__TASK BRIEF__:
Repeat each of the following items word for word, leaving out the pictures.

__LISTED RECORDS__:
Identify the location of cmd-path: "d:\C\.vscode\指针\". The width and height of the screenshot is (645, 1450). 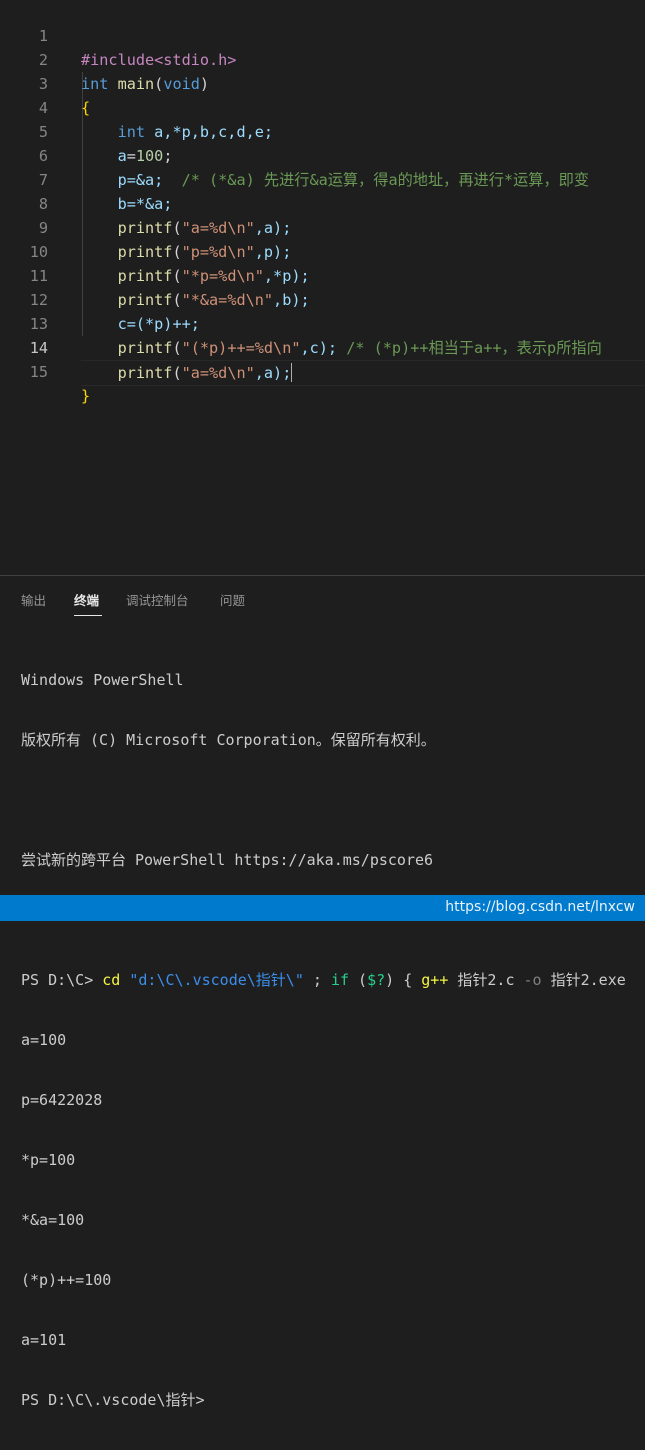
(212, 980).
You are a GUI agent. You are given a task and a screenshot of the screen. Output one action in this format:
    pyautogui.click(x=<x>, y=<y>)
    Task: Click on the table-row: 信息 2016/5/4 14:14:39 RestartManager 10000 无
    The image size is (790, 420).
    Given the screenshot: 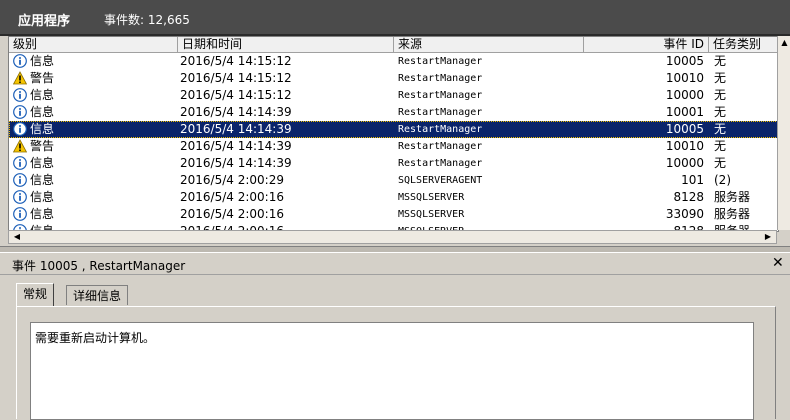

__SOLUTION FOR THIS PROBLEM__:
Identify the location of cmd-path: "d:\C\.vscode\指针\". The width and height of the screenshot is (645, 1450). 
(212, 980).
You are a GUI agent. You are given a task and a screenshot of the screen. Output one action in this format:
    pyautogui.click(x=<x>, y=<y>)
    Task: Click on the table-row: 信息 2016/5/4 14:14:39 RestartManager 10000 无
    The image size is (790, 420).
    Given the screenshot: 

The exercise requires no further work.